> [Exercise]: Leaving every picture out, please return exactly the lines from the top of the material below through the line with "Education (18, 1737)", both included.

> [Records provided]:
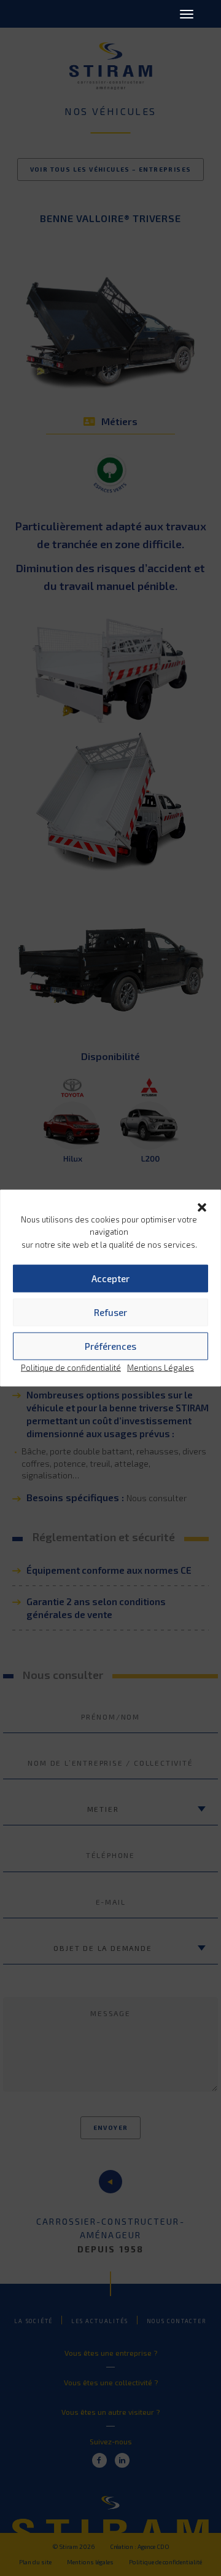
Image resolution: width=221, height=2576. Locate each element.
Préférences (110, 1346)
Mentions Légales (160, 1367)
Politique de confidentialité (71, 1367)
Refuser (110, 1312)
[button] (202, 1205)
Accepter (110, 1278)
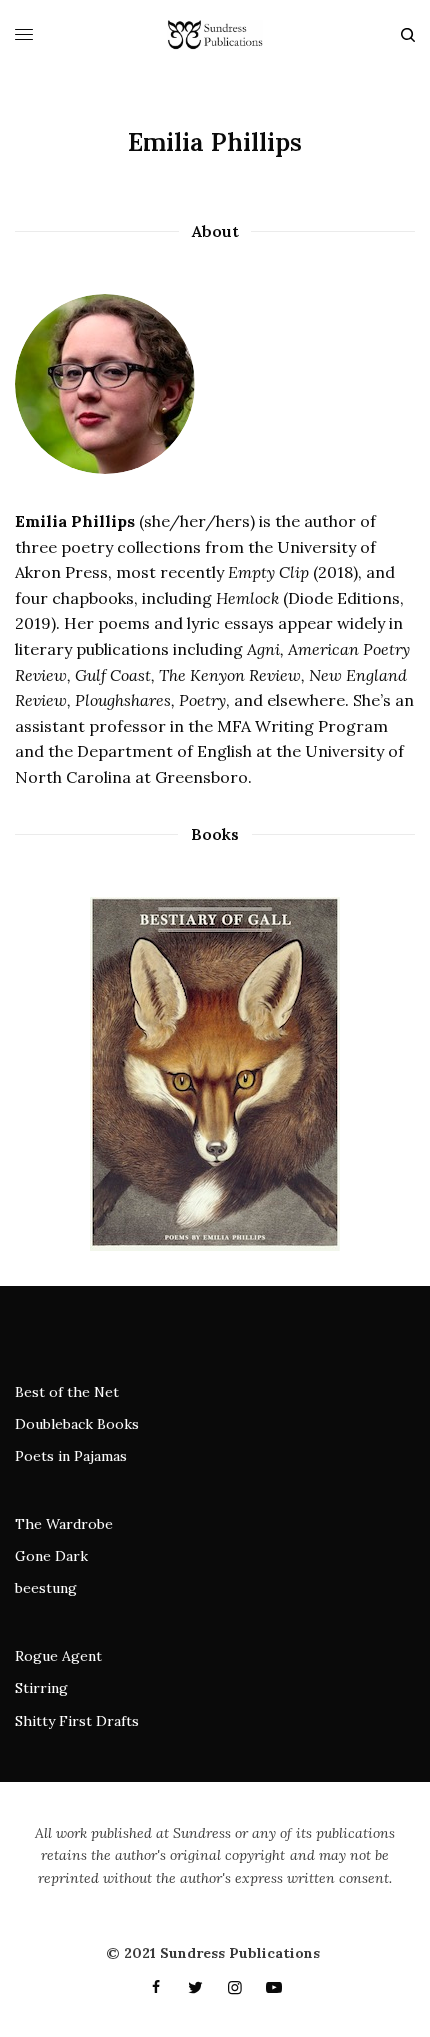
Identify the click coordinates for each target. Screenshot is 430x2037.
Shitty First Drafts (77, 1721)
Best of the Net (67, 1392)
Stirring (41, 1688)
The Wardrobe (64, 1524)
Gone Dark (51, 1556)
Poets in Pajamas (71, 1456)
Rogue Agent (58, 1656)
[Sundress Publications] (214, 35)
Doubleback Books (77, 1424)
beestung (46, 1588)
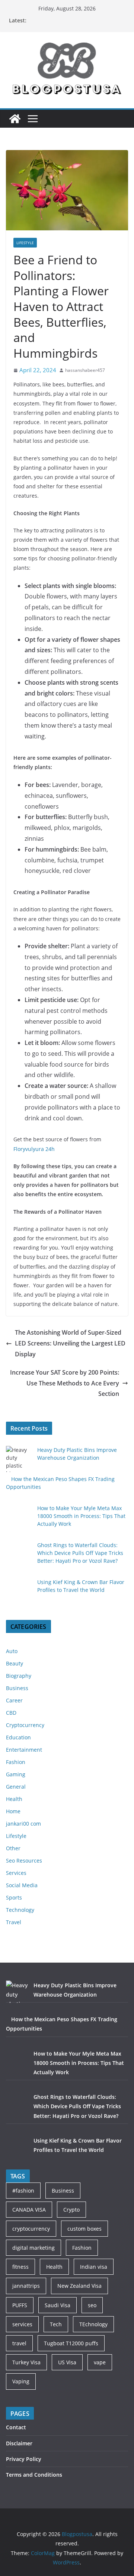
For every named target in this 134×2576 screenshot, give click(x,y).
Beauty (14, 1663)
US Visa (67, 2362)
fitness (20, 2266)
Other (13, 1848)
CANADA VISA (29, 2209)
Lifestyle (25, 242)
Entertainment (24, 1749)
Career (14, 1700)
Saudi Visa (57, 2305)
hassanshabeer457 (85, 370)
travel (19, 2343)
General (16, 1786)
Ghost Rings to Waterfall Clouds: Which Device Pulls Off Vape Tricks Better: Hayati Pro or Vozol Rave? (80, 1552)
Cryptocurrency (25, 1725)
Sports (14, 1897)
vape (100, 2362)
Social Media (22, 1885)
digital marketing (33, 2247)
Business (17, 1688)
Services (16, 1872)
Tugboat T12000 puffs (71, 2343)
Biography (18, 1675)
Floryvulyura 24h (34, 1148)
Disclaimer (19, 2443)
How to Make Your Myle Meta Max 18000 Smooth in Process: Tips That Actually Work (81, 1516)
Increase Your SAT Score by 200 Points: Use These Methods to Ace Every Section (64, 1383)
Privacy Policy (23, 2459)
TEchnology (93, 2324)
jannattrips (26, 2285)
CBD (11, 1712)
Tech (56, 2324)
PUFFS (19, 2305)
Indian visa (93, 2266)
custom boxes (84, 2228)
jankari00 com (23, 1823)
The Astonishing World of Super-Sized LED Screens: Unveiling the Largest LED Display (70, 1343)
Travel (13, 1922)
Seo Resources (24, 1860)
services (22, 2324)
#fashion (23, 2190)
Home (13, 1811)
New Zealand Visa (79, 2285)
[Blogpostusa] (15, 119)
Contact (16, 2427)
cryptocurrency (31, 2228)
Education (18, 1737)
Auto (11, 1651)
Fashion (15, 1761)
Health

> [Answer to this exercise]:
Image resolution: width=221, height=2576. Locate each element.
Préférences (110, 1346)
Mentions Légales (160, 1367)
Politique de confidentialité (71, 1367)
Refuser (110, 1312)
[button] (202, 1205)
Accepter (110, 1278)
Identify the click coordinates for each target. Screenshot is 430x2037.
Shitty First Drafts (77, 1721)
Best of the Net (67, 1392)
Stirring (41, 1688)
The Wardrobe (64, 1524)
Gone Dark (51, 1556)
Poets in Pajamas (71, 1456)
Rogue Agent (58, 1656)
[Sundress Publications] (214, 35)
Doubleback Books (77, 1424)
beestung (46, 1588)
For every named target in this 134×2576 screenshot, give click(x,y).
Beauty (14, 1663)
US Visa (67, 2362)
fitness (20, 2266)
Other (13, 1848)
CANADA VISA (29, 2209)
Lifestyle (25, 242)
Entertainment (24, 1749)
Career (14, 1700)
Saudi Visa (57, 2305)
hassanshabeer457 (85, 370)
travel (19, 2343)
General (16, 1786)
Ghost Rings to Waterfall Clouds: Which Device Pulls Off Vape Tricks Better: Hayati Pro or Vozol Rave? (80, 1552)
Cryptocurrency (25, 1725)
Sports (14, 1897)
vape (100, 2362)
Social Media (22, 1885)
digital marketing (33, 2247)
Business (17, 1688)
Services (16, 1872)
Tugboat T12000 puffs (71, 2343)
Biography (18, 1675)
Floryvulyura 24h (34, 1148)
Disclaimer (19, 2443)
How to Make Your Myle Meta Max 18000 Smooth in Process: Tips That Actually Work (81, 1516)
Increase Your SAT Score by 200 Points: Use These Methods to Ace Every Section (64, 1383)
Privacy Policy (23, 2459)
TEchnology (93, 2324)
jannattrips (26, 2285)
CBD (11, 1712)
Tech (56, 2324)
PUFFS (19, 2305)
Indian visa (93, 2266)
custom boxes (84, 2228)
jankari00 com (23, 1823)
The Astonishing World of Super-Sized LED Screens: Unveiling the Largest LED Display (70, 1343)
Travel (13, 1922)
Seo Resources (24, 1860)
services (22, 2324)
#fashion (23, 2190)
Home (13, 1811)
New Zealand Visa (79, 2285)
[Blogpostusa] (15, 119)
Contact (16, 2427)
cryptocurrency (31, 2228)
Education (18, 1737)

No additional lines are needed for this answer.